**Text excerpt:**
UNCLAS SECTION 01 OF 02 HANOI 000072

SIPDIS

DEPT FOR EAP/MLS, EB/IFD, USAID/ANE, USAID EGAT/EG
BANGKOK PASS TO RDM/A
DEPT PASS USTR FOR D BISBEE
SINGAPORE FOR TREASURY S BAKER
TREASURY FOR SCHUN
DEPT PLEASE PASS FED RESERVE SAN FRANCISCO FOR A MAYEDA

SENSITIVE BUT UNCLASSIFIED
SIPDIS

E.O. 12958: N/A
TAGS: EFIN EAID ECON PREL VM
SUBJECT: IMF Speaks on Vietnam's Macroeconomic Policy

1. (SBU) Summary: The IMF Country Director for Vietnam gave a
briefing on Vietnam's macroeconomic performance for the second half
of 2007. The IMF concluded that economic growth and performance was
and will continue to be strong, but that certain macroeconomic
policies are contributing to inflation and overheating. Vietnam
needs more exchange rate and interest rate flexibility, and should
tighten banking supervision in order to control credit growth. The
Country Director does not believe that inflation will be a threat to
political stability. End summary.

2. (SBU) The IMF Country Director, Benedict Bingham, gave a
briefing to multilateral development banks and diplomats in
mid-January to discuss the results of the IMF's bi-annual
discussions with Vietnam, which were conducted in early December.
The discussions narrowly focused on macro-economic issues and were
conducted primarily with the State Bank of Vietnam (SBV). Bingham
asked that the material be kept within government circles and not
disseminated to the press.


Performance Is Strong, Maybe Too Strong
---------------------------------------

3. (SBU) The IMF delegation concluded that Vietnam's economic
performance for the latter half of 2007 continued to be robust, with
growth at approximately 8.5%. Export growth was and continues to be
solid and FDI is rising rapidly. The IMF complimented the GVN's
fiscal management capabilities. The delegation did, however, see
some signs of overheating in the second half of the year, including
inflation (which was 10% at the close of November, 12% at the end of
December) and a widening current account deficit that is
increasingly financed by short-term inflows instead of FDI and ODA.

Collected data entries
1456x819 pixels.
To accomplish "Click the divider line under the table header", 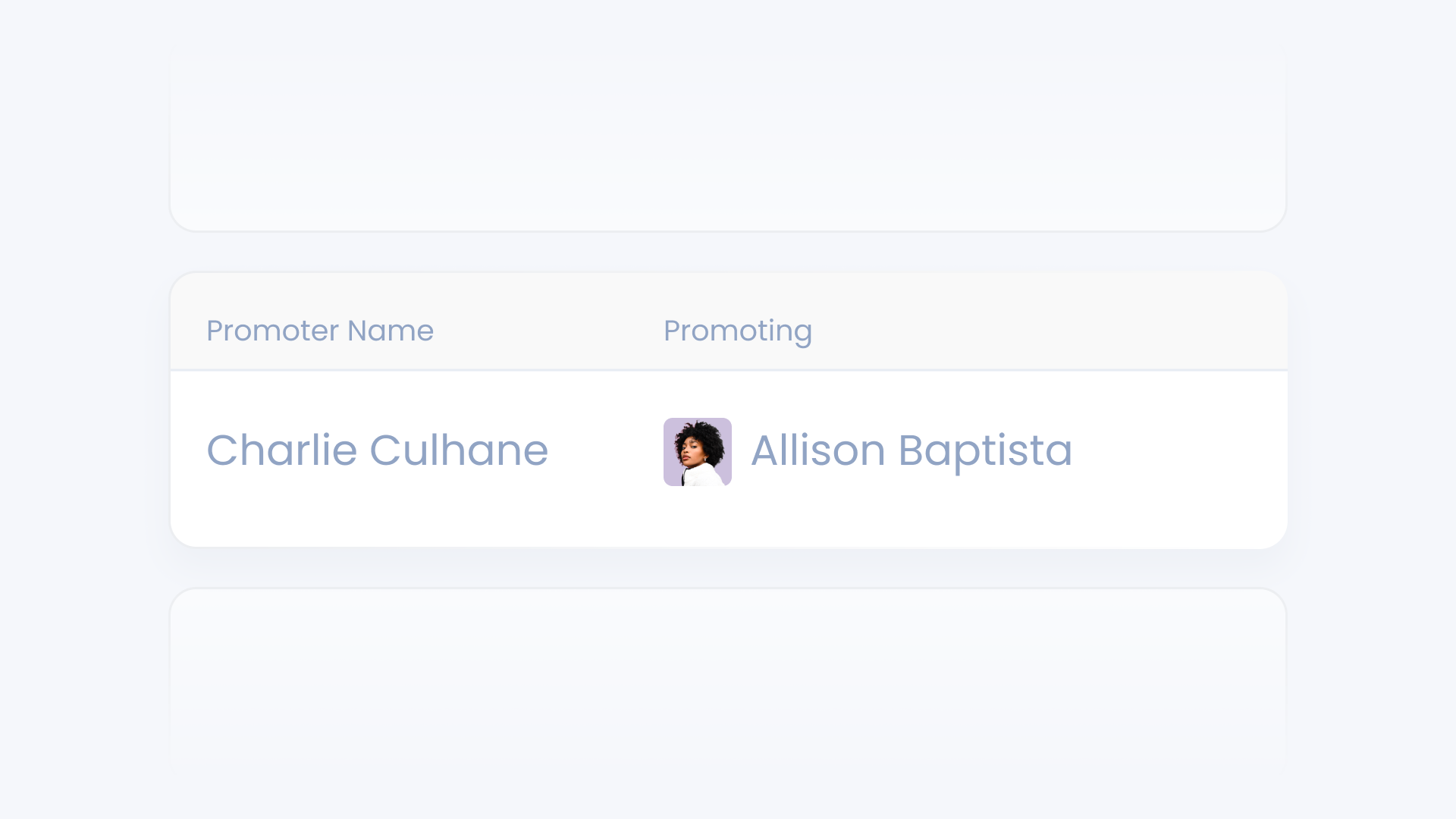I will coord(728,370).
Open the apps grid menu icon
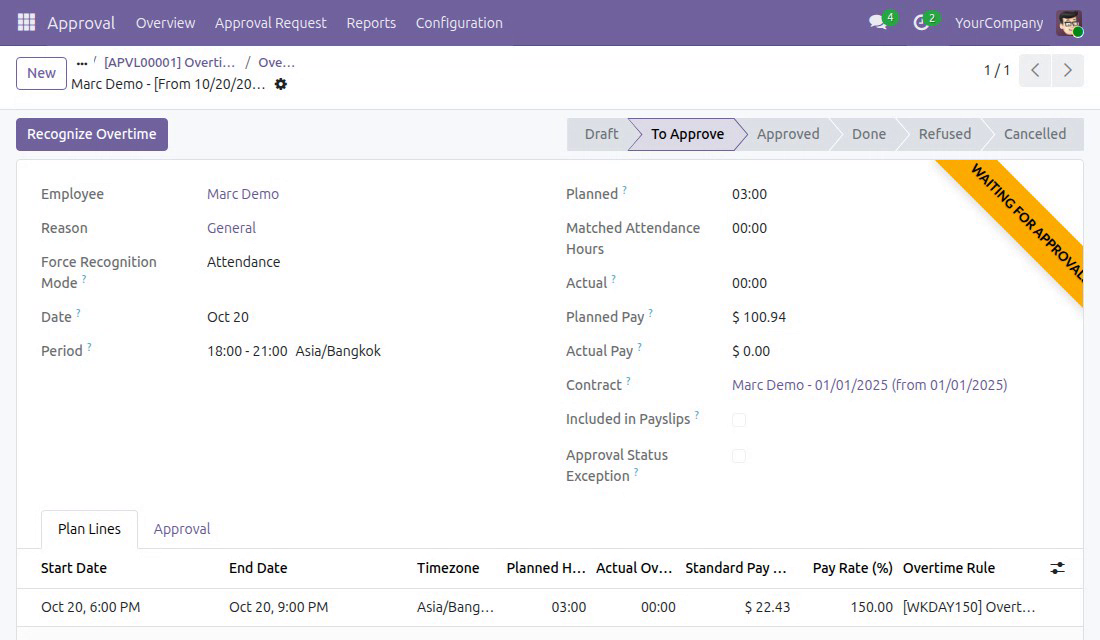1100x640 pixels. pos(26,22)
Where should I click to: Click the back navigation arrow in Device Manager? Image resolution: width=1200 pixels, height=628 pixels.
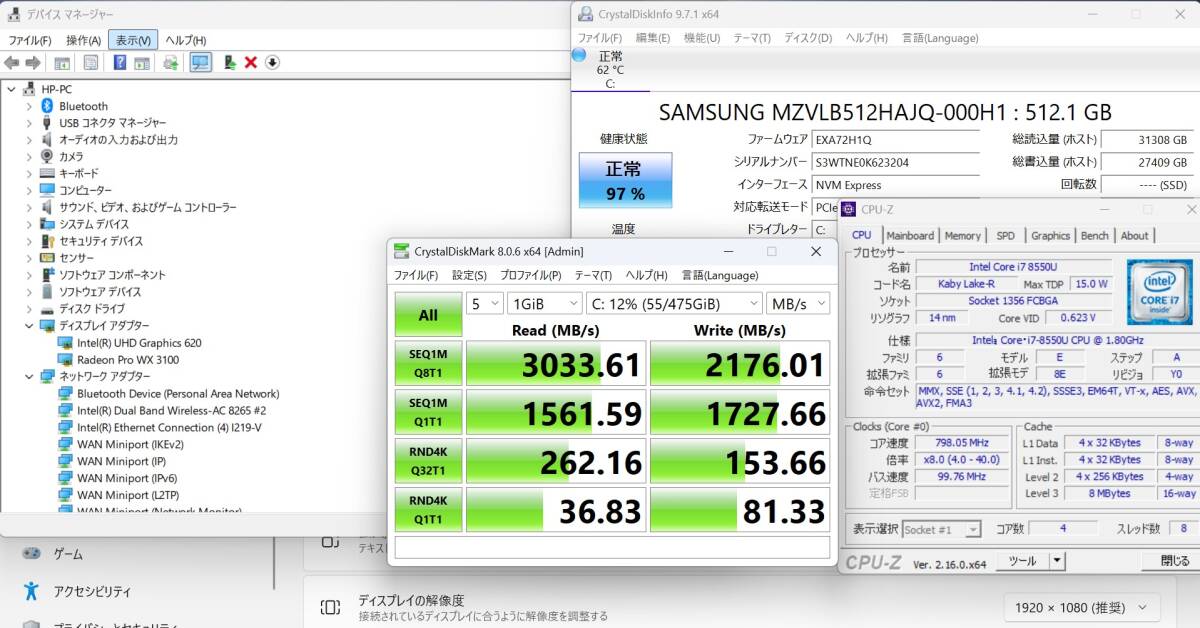click(x=11, y=62)
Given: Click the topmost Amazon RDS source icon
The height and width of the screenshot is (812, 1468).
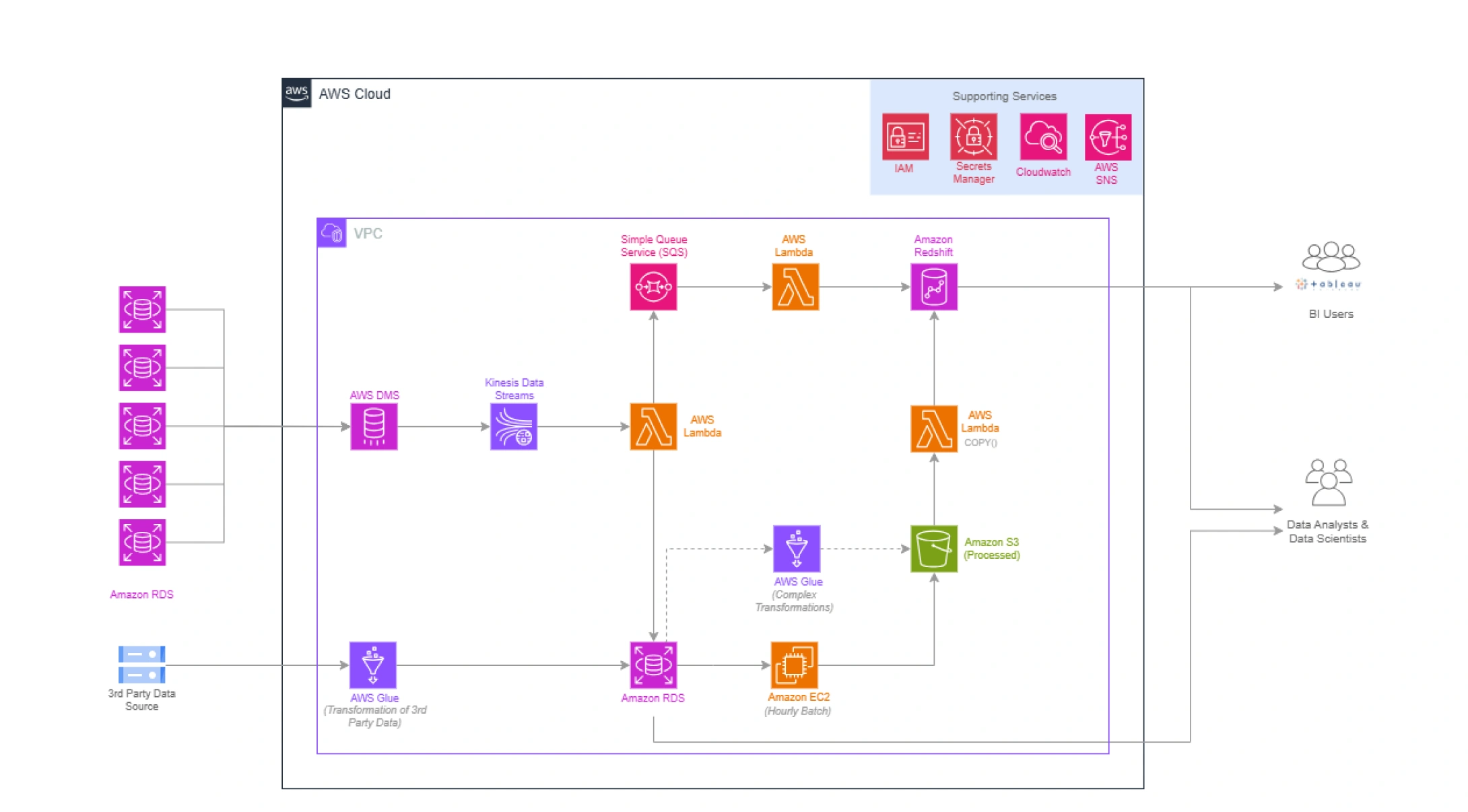Looking at the screenshot, I should pos(142,310).
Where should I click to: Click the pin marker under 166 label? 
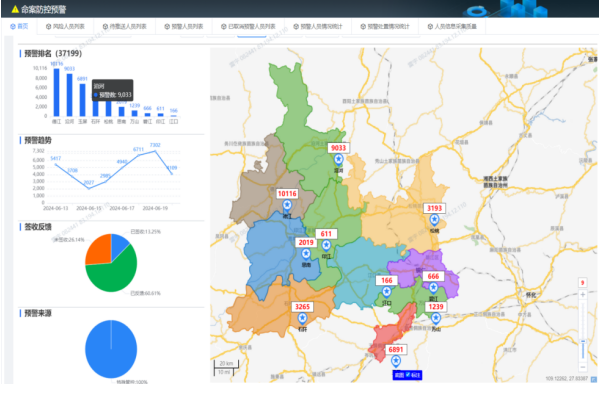pos(386,292)
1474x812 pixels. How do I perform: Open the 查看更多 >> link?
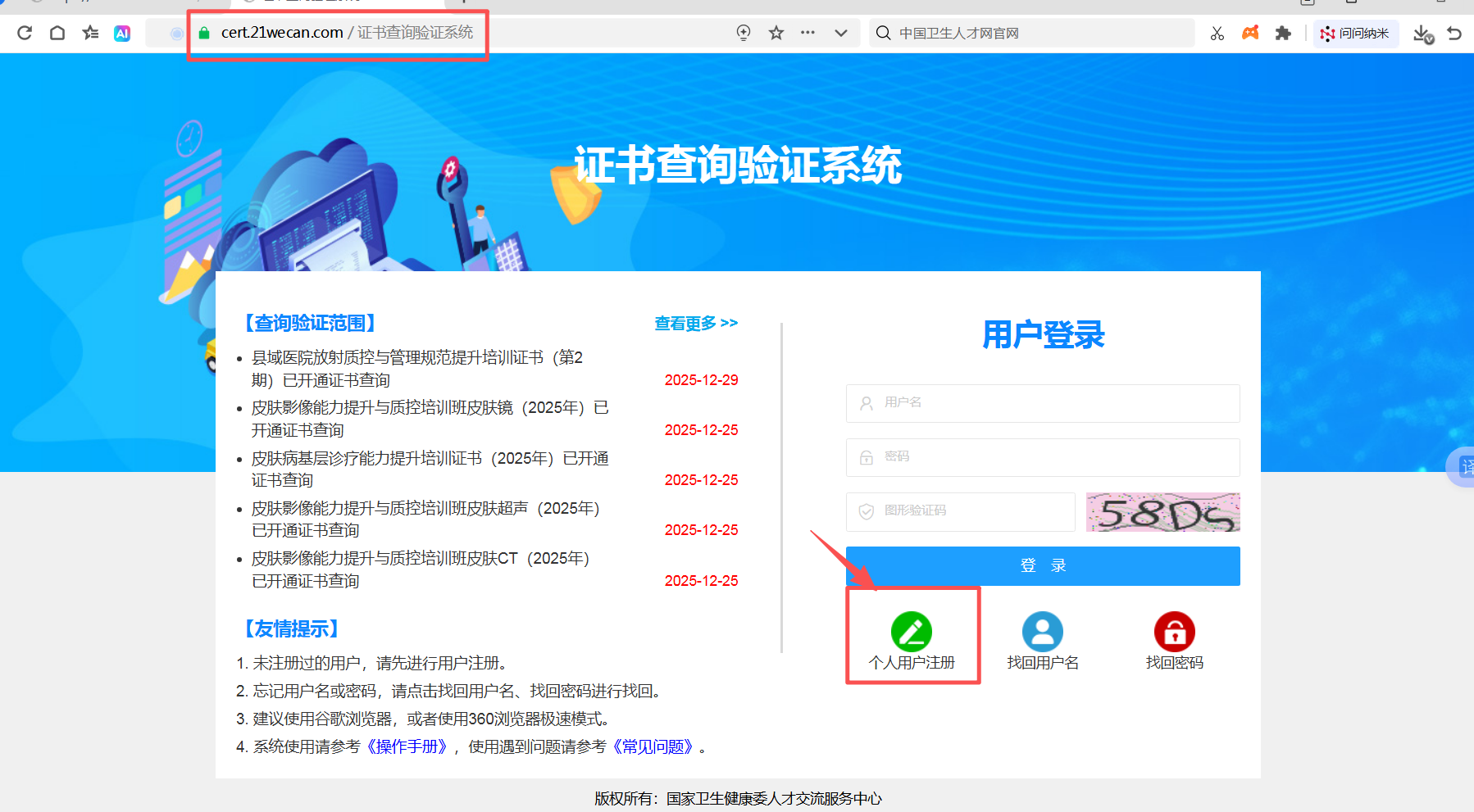[696, 324]
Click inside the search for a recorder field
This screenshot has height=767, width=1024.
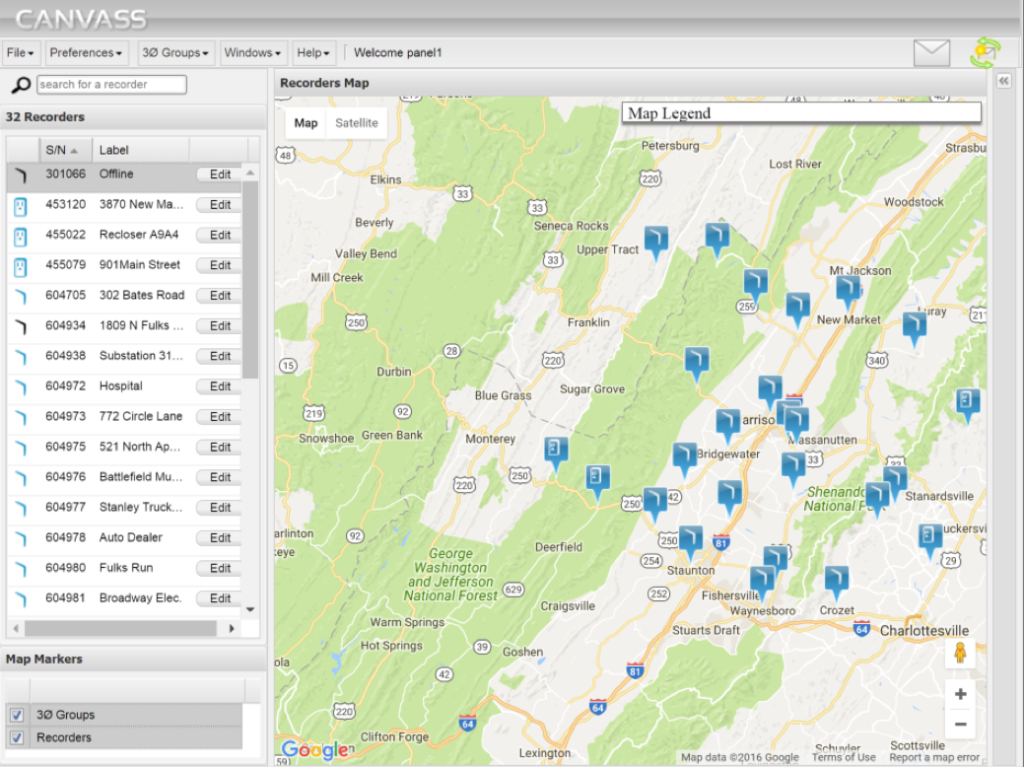pyautogui.click(x=110, y=85)
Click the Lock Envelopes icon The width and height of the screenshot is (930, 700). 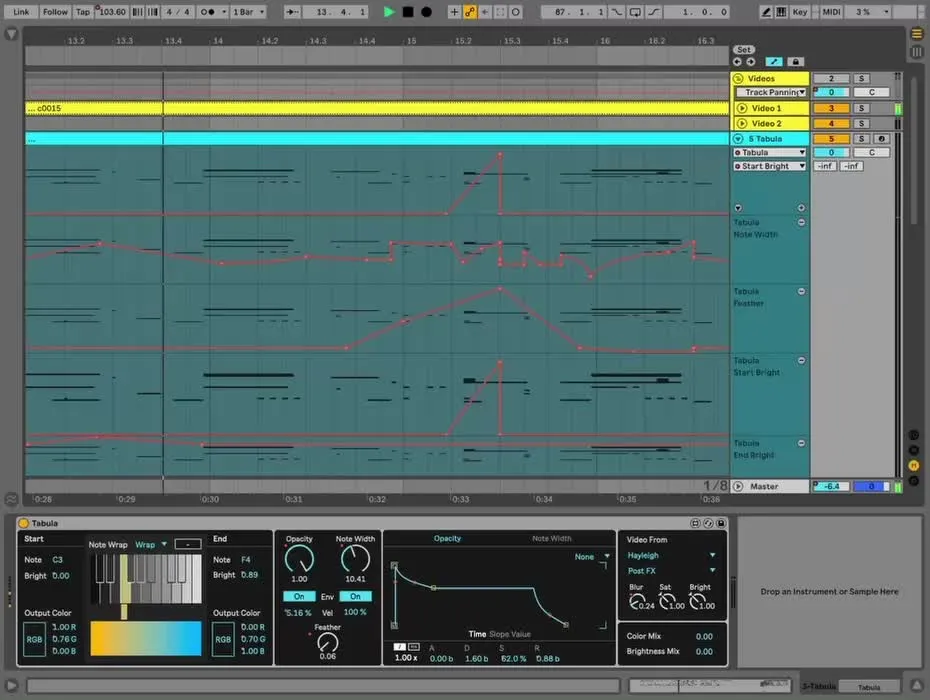click(795, 61)

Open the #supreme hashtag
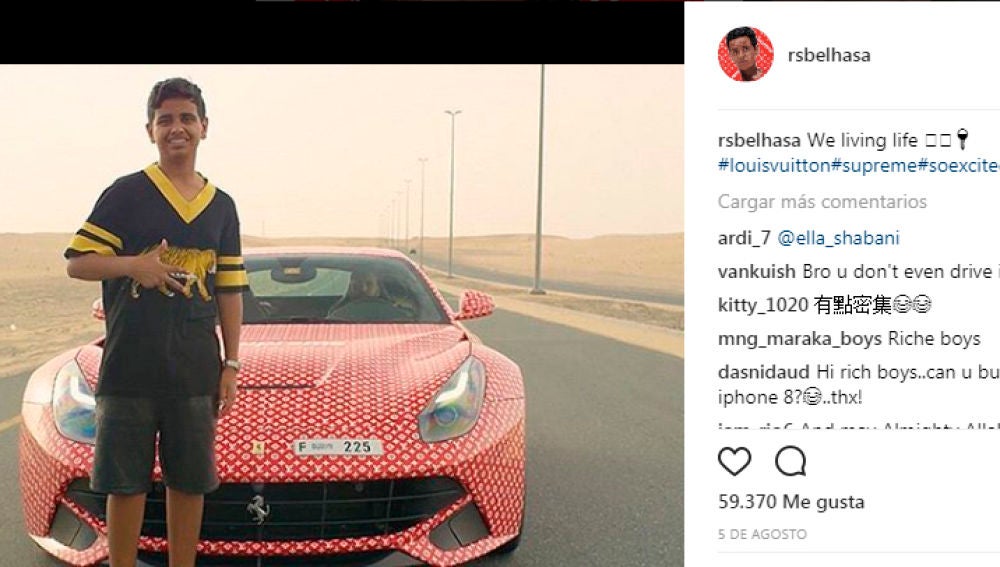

**Exercise aim:**
Which tags appear on the TAGS line of the IMF briefing cable above?

**Written response:**
EFIN, EAID, ECON, PREL, VM